▶ **Stated problem**: Copy out every line in the items below that contains the word "height".

▶ **Entries shown**:
- - -
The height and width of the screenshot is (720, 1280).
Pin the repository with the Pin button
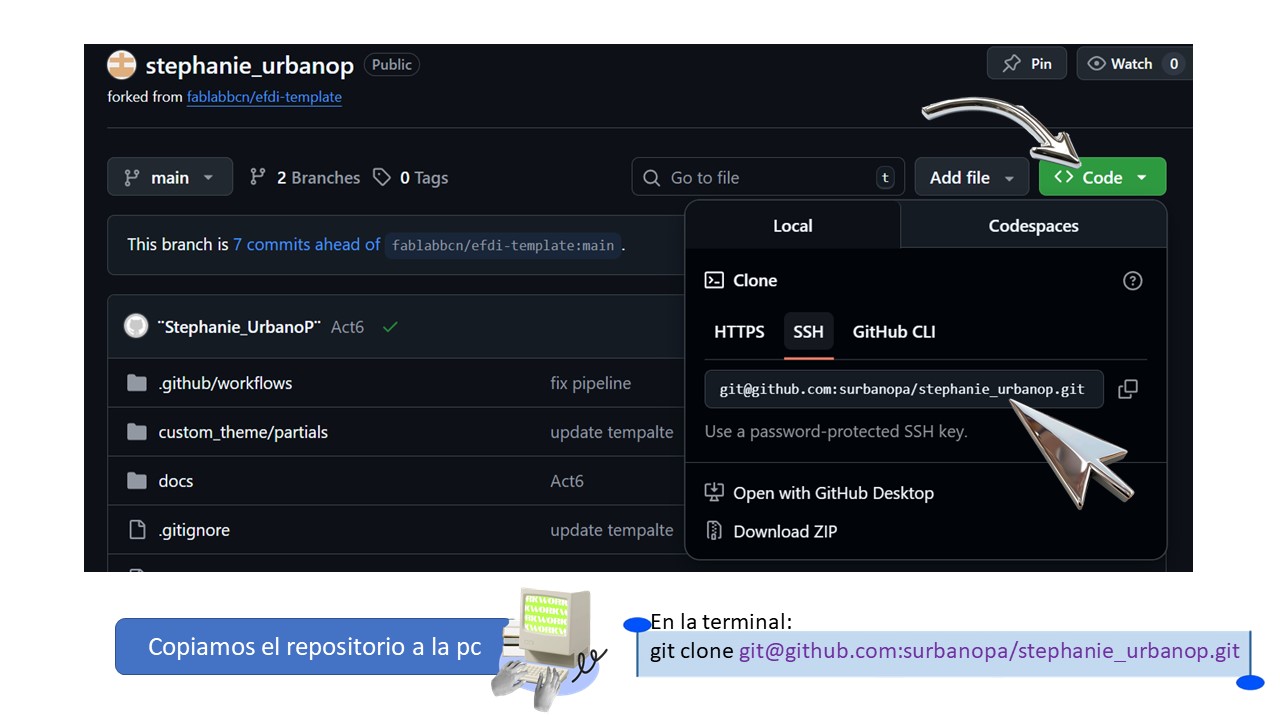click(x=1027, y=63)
- - -
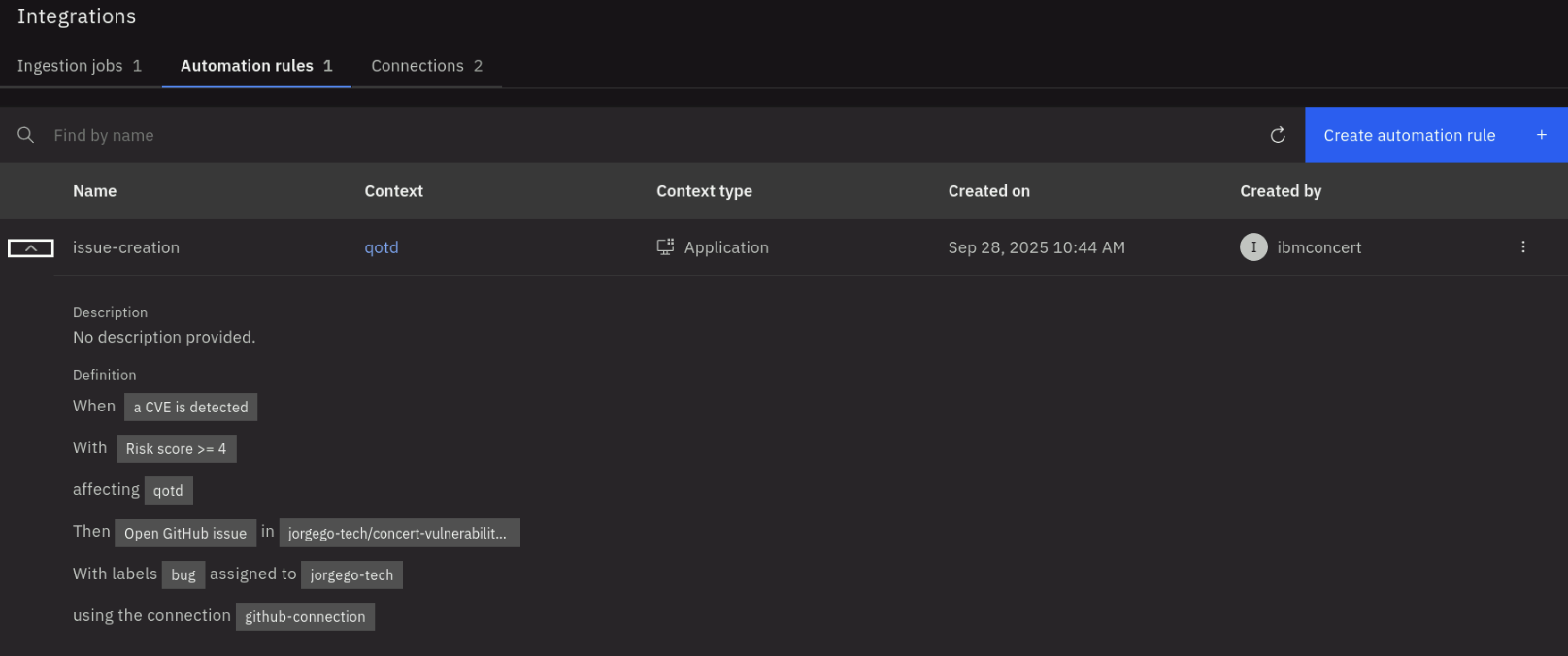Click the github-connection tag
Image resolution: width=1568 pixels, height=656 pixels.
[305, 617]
- - -
▶ **The answer**:
The height and width of the screenshot is (720, 1280).
Image resolution: width=1568 pixels, height=656 pixels.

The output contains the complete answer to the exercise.